Why Guild Mortgage Chose Zscalerfor Its Cloud-Based Security and Data Protection

With an explosion of growth, Guild Mortgage needed to build out a security strategy that would be able to absorb continued expansion. In 2017, a security team was formed to focus on identifying pain points and vulnerabilities while building a strategy for mitigation and prevention. Though the company had some security technologies and practices in place for in-office workers, the team quickly found that users were not as protected when they worked anywhere outside the office.

“Guild grew really fast, and if you compare a 400-person company to a 4,000-person company, there’s a big difference in how you do security,” said Jason Thompson, IT Security Manager for Guild Mortgage.

The team set out to implement a state-of-the-art security program that could support evolving business needs that were driven by their aggressive growth strategy. Thompson and his team started by establishing a framework and a phased approach, starting with visibility, to access control, threat prevention, and data protection

“After researching industry standards, we did a kind of gap analysis and said, ‘What are we missing?’” Thompson said. The security team knew it needed a cloud-based solution that could provide SSL decryption and inspection, an intrusion prevention system (IPS), and data loss prevention (DLP) to enable users to work from anywhere.

After looking at several different security vendors, the team homed in on cloud-delivered Zscaler Internet Access™ (ZIA™) and Zscaler Private Access™ (ZPA™) and added both, at the same time, to the company-wide security framework. They were surprised by the ease of use and varied add-on features.

“We were really excited when we saw the Zscaler demos and use cases and, once we got our hands on it, we were even more excited,” Thompson said. “I’ve never come across a product that makes turning on SSL decryption so easy—it just worked. Zscaler’s solution also brought a ton more features than other solutions we demoed. It not only solved the content filtering part of it, it solved for threat protection, and there were more features we could add down the road. So we definitely loved the product.”

An important goal for the security team was to emphasize the importance of security for their growing organization. To make their case for an expansion of the program, they had to build a business case to demonstrate the importance of their security initiatives and inform the C-suite of business risks. “Zscaler allowed us to gain visibility and present data and real-time evidence of security threats to our leadership team,” Thompson said.

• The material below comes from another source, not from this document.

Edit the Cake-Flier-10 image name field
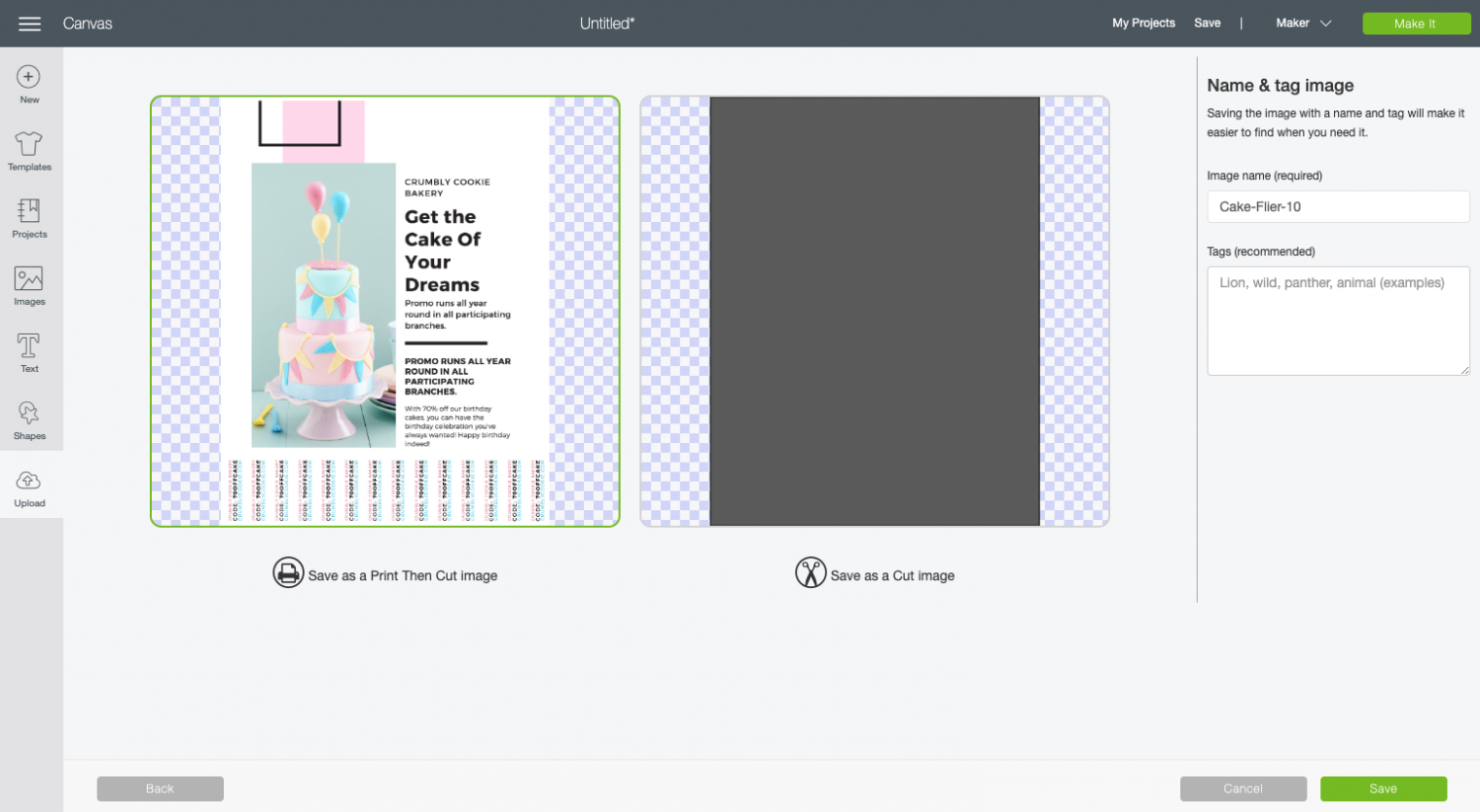Screen dimensions: 1480x812 tap(1338, 206)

Zscaler has helped Guild Mortgage to identify and block several zero day and ransomware attacks while bringing to light phishing attempts that hadn’t been visible before. “Just within the first month, seeing the sheer amount of phishing content that Zscaler detected was eye-opening,” said Josh Pernot, IT Security Engineer for Guild Mortgage.

“Zscaler gave us that visibility and protection to stop incoming threats,” Thompson said. “Right off the bat, we were getting that value. I don’t think we could’ve done it without the Zscaler stack.”

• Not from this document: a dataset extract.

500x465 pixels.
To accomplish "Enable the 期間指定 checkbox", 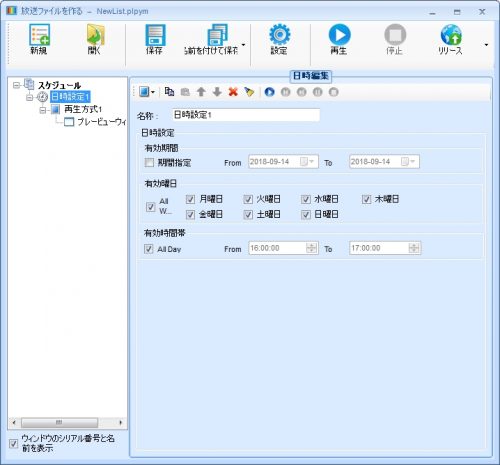I will coord(149,163).
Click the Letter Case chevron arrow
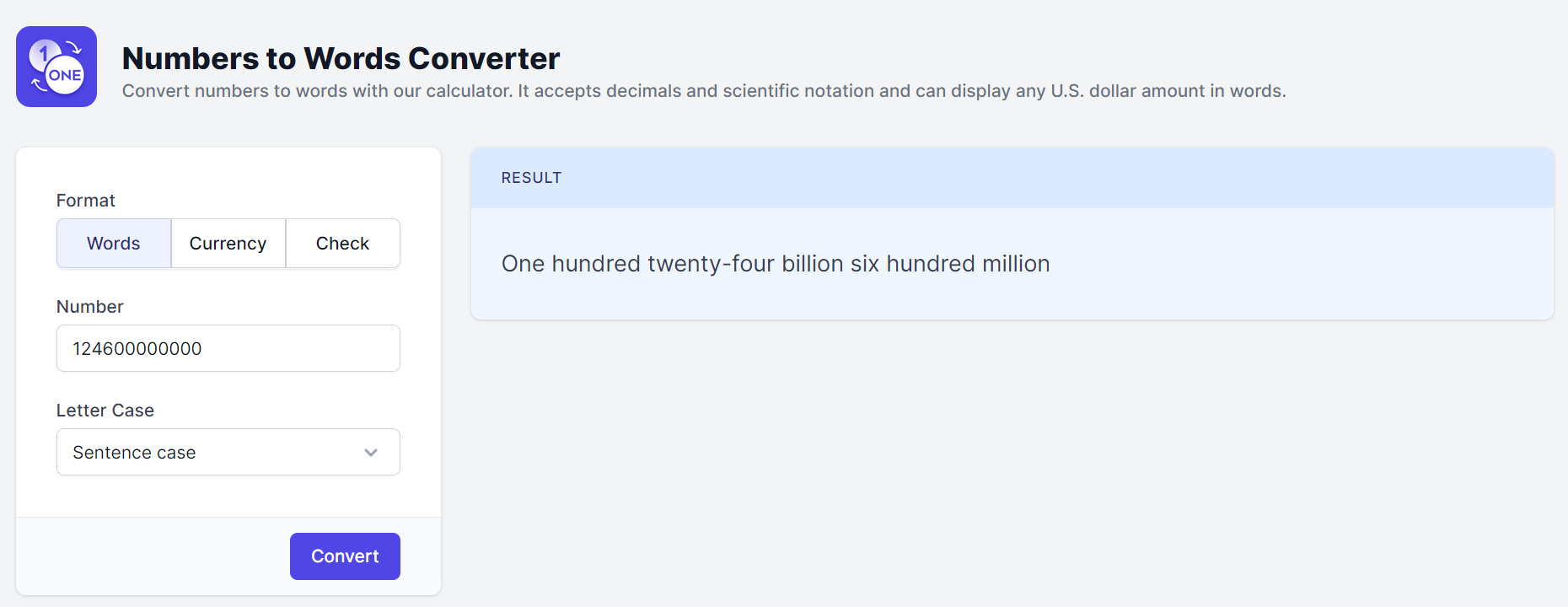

This, in addition to communicating real-world stories of security incidents and their consequences, was essential for Thompson’s team to influence how the business thought about security and motivated the delivery of proactive, preventive security instead of reactionary.

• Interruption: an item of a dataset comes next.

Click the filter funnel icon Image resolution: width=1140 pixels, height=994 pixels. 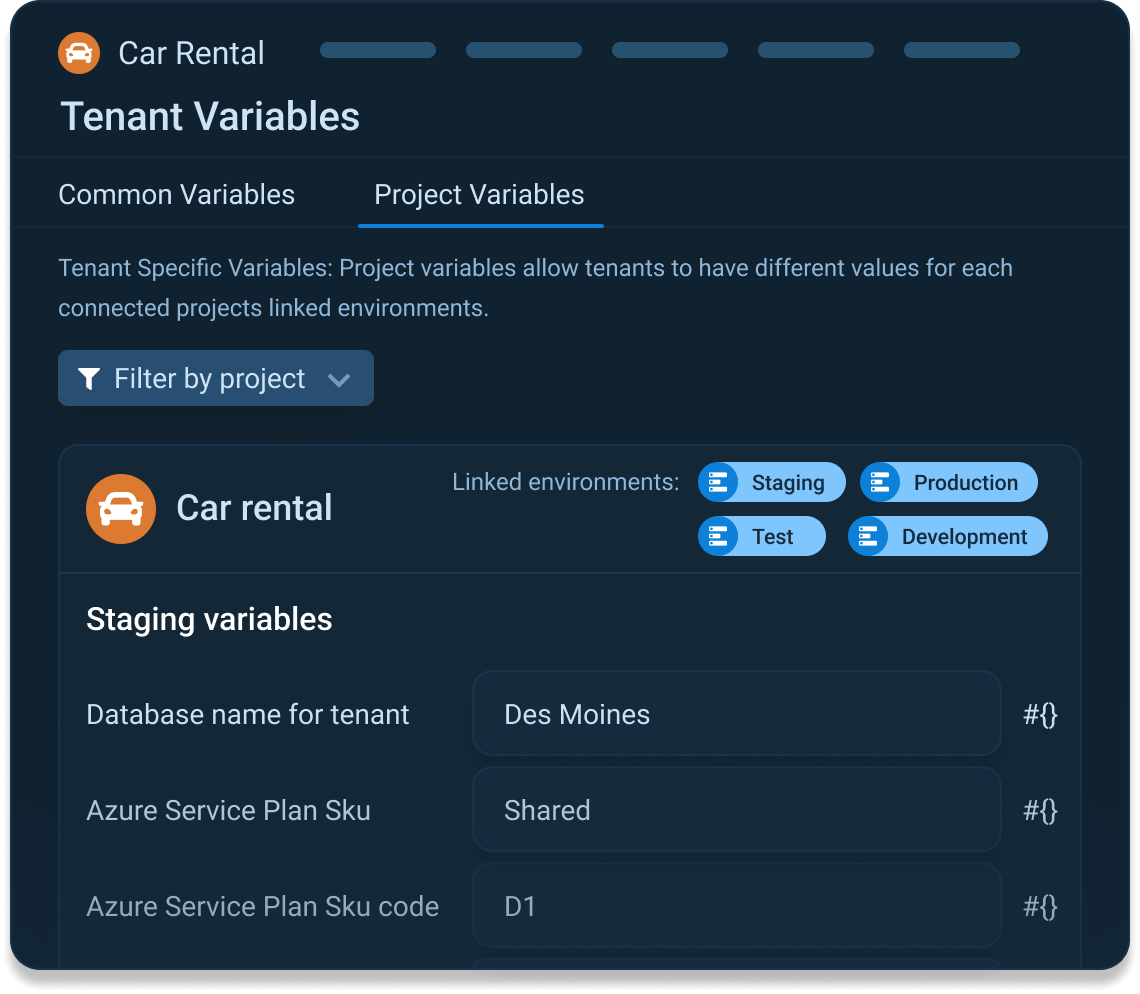pyautogui.click(x=89, y=378)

Guild Mortgage has successfully provided visibility and is now controlling access, providing threat prevention, and focusing on implementing a full data protection program delivered from the cloud.

Classifying which data is sensitive lays the foundation of a data protection program that protects the business without being restrictive as to what users can do. “What a company considers to be sensitive data varies greatly between, sometimes even within, organizations. There is no golden rule,” Pernot said. “Zscaler is providing us with the visibility necessary to determine what we really need to protect and how to mature our data protection program.”

“We are already protecting PCI and PII using Cloud DLP and have fingerprinted some of our loan forms, tracking potential data leakage through Exact Data Match (EDM). By having the visibility of what data is leaving our network, we are able to make a case to move from monitoring and alerting to blocking transactions.”

CASB is another area of focus. “Looking at the latest and greatest stuff on CASB, we really like where Zscaler is going with this, so we’re very interested in continuing down that road to build out our data protection program,” Thompson said.

Overall, the Guild Mortgage security team had a positive experience working with Zscaler and deploying ZIA and ZPA. The process was enhanced by a devoted team that wanted to ensure success for the company.

“Zscaler has been very transparent, as far as what their products can do, what they can’t do, what enhancements they’re bringing,” Pernot said. “That transparency has just been awesome, and our regional sales manager has just been great to work with.”

“Overall, the Zscaler platform enables us to be proactive from a security and data protection perspective and easily adjust to evolving business needs, specifically in today’s environment with applications in the cloud and users accessing them from anywhere.”